- _WHAT IS BEING ASKED_
Repeat word for word, please, only the lines from the one that includes "Click the Order Number search field" through the final line of the data.

Collected data

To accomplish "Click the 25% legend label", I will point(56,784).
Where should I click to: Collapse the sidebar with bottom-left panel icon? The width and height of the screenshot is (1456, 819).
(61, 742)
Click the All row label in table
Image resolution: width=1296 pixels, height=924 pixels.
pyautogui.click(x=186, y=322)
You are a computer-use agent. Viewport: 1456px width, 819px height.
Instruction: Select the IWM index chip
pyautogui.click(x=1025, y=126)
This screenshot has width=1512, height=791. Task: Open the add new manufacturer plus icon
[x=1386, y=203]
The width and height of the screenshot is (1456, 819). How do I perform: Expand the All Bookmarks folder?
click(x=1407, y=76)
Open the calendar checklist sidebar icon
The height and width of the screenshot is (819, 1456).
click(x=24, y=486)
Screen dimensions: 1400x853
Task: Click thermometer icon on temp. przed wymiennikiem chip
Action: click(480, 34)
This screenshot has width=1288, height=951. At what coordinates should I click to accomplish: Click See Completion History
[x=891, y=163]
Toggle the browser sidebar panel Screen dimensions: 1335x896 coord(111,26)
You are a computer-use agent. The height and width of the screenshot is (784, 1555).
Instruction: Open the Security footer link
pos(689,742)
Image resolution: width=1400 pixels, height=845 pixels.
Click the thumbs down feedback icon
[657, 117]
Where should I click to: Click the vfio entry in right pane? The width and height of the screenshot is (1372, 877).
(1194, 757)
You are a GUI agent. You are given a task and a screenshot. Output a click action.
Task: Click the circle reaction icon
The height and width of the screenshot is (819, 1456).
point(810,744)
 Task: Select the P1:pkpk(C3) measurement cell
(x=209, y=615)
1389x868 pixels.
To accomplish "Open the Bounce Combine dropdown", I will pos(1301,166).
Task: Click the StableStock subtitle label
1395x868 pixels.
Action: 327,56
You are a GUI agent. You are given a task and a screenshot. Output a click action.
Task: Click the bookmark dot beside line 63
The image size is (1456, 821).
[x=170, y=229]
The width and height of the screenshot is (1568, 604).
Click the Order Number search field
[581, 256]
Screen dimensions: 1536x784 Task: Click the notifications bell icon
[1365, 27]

- _TASK SOLUTION_
Click the Order Number search field
[581, 256]
Screen dimensions: 1536x784 Task: Click the notifications bell icon
[1365, 27]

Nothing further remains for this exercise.